RECORDS TO PROCESS.

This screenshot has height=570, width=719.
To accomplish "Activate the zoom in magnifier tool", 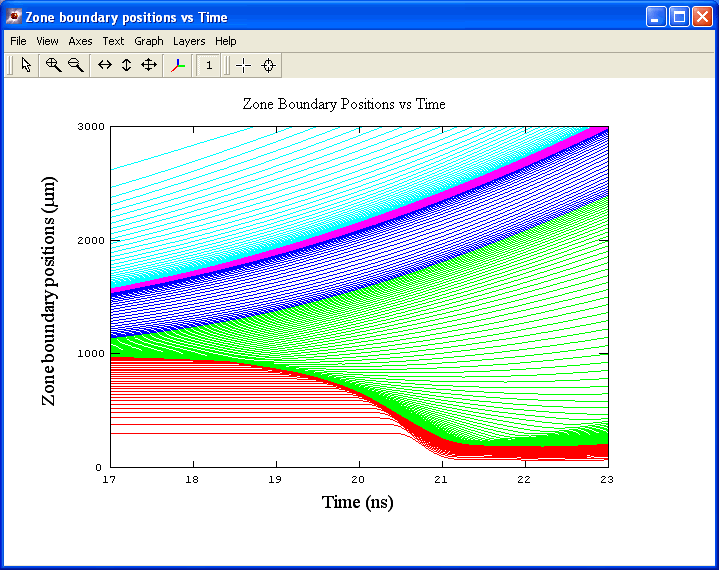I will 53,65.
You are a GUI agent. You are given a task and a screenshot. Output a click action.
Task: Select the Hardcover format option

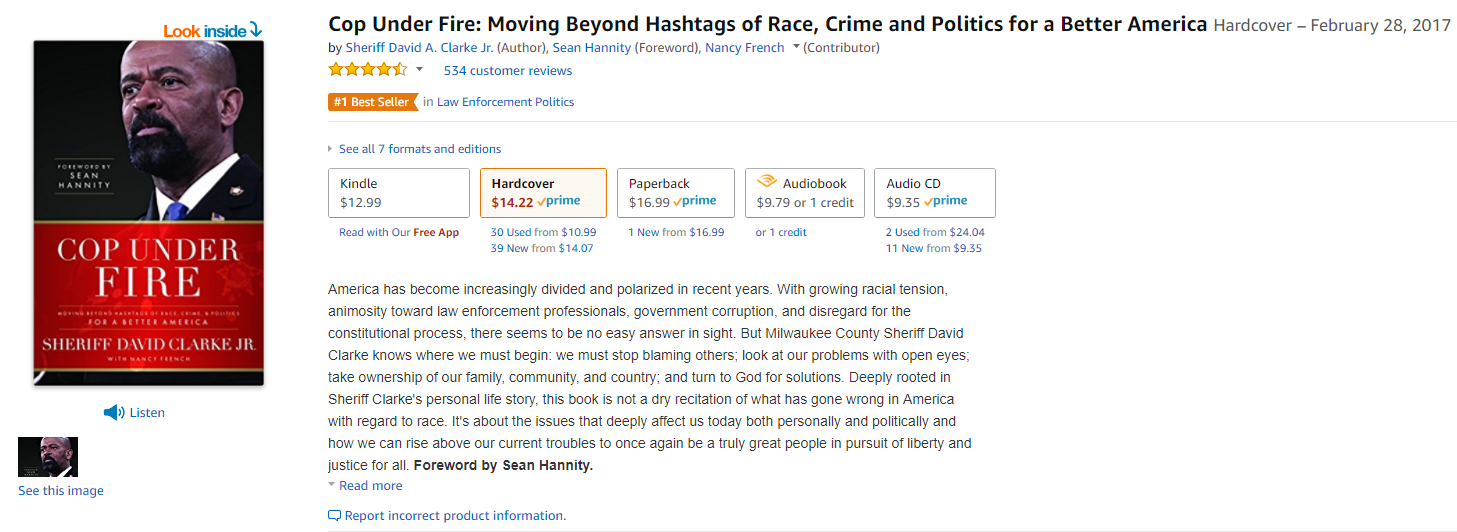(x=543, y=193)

* * *

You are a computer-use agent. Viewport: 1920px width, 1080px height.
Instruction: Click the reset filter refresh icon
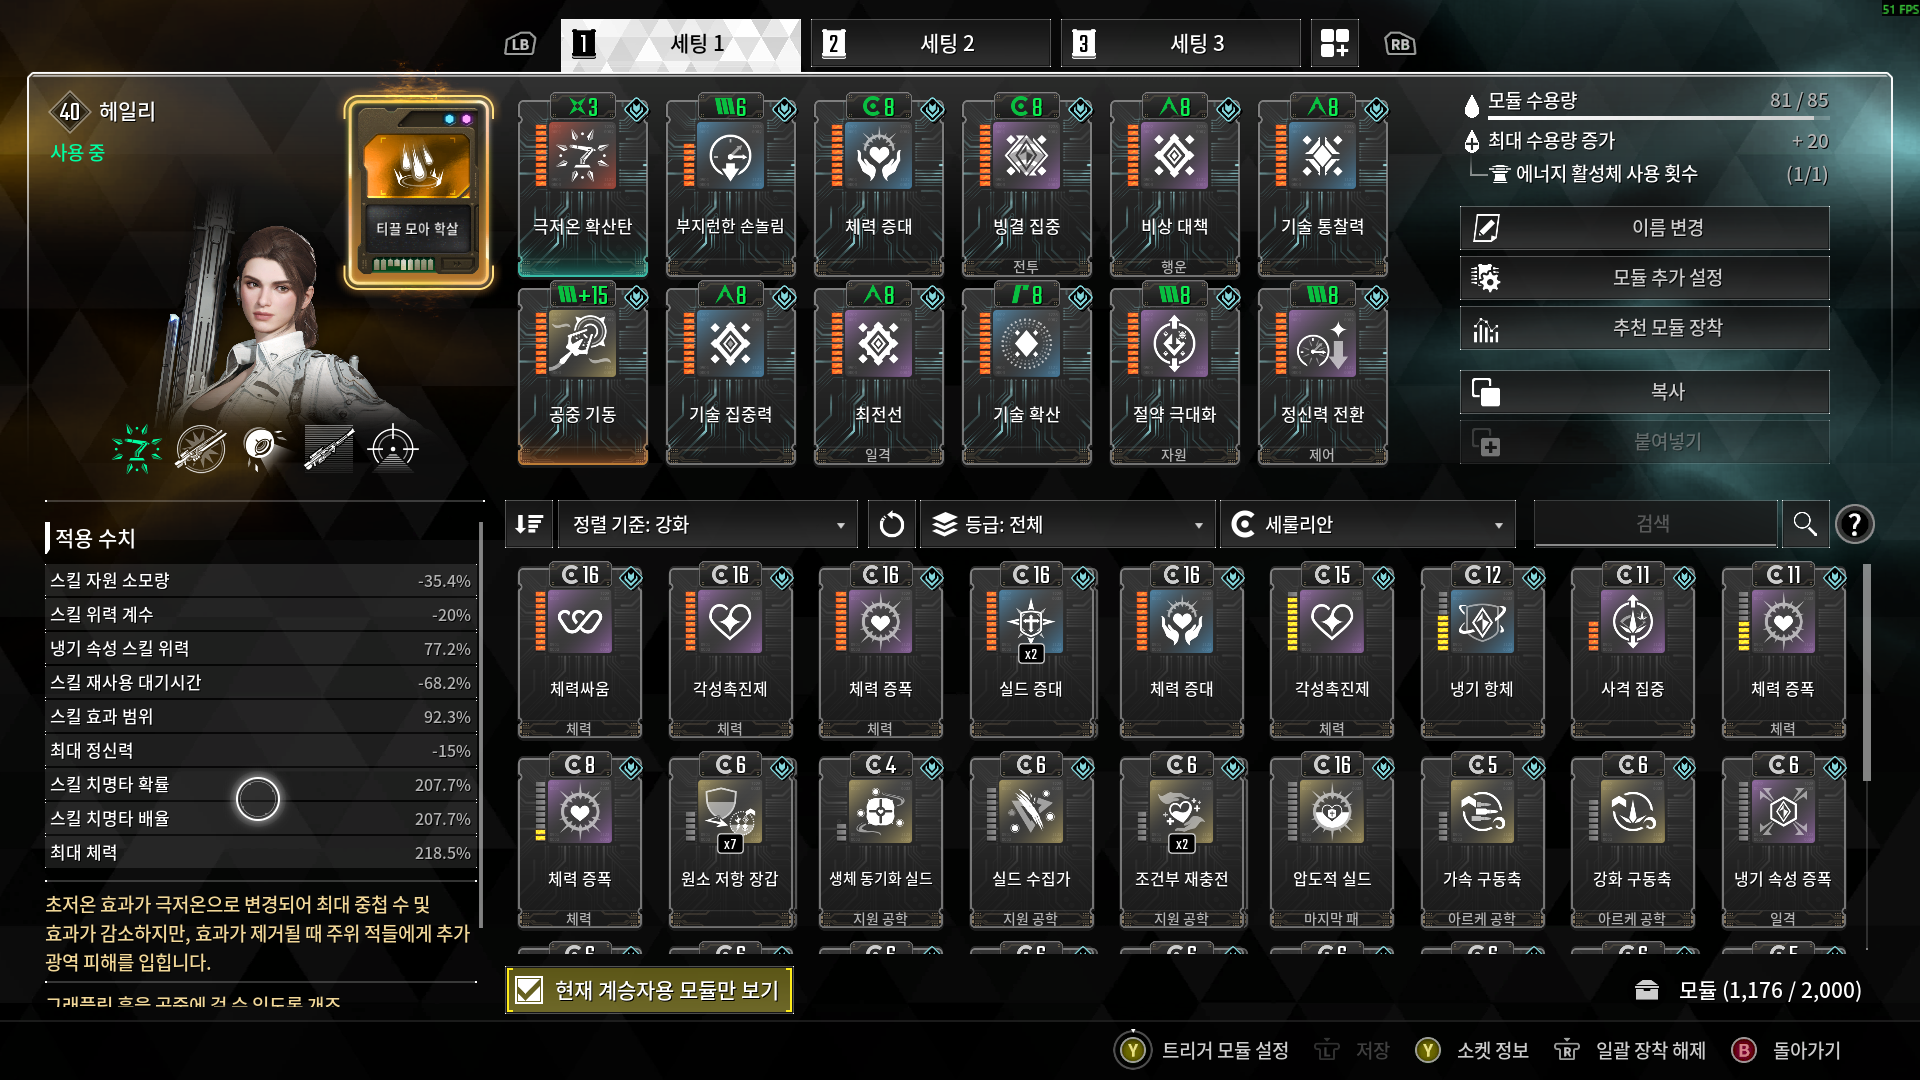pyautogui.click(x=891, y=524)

...

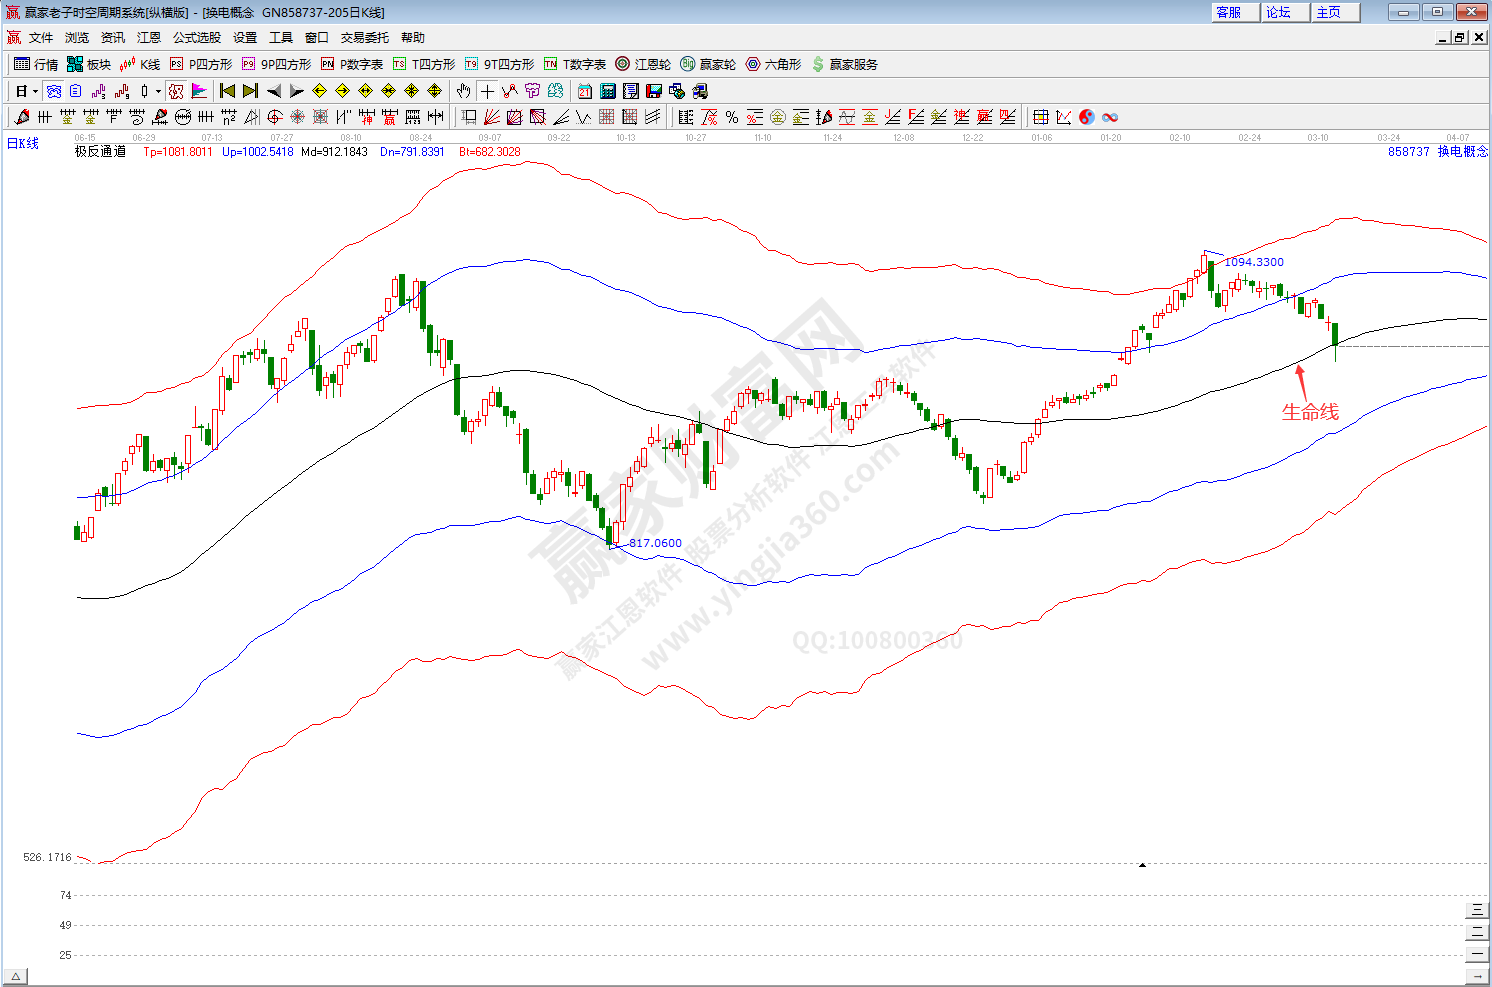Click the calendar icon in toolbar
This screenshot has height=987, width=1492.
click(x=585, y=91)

WHAT TO DO.
Collect every line of the records that contains the word "height" and copy each one in full. Case counts.

RESPONSE.
This screenshot has height=570, width=719.
You are a computer-use agent. Viewport: 1920px width, 1080px height.
This screenshot has height=987, width=1492.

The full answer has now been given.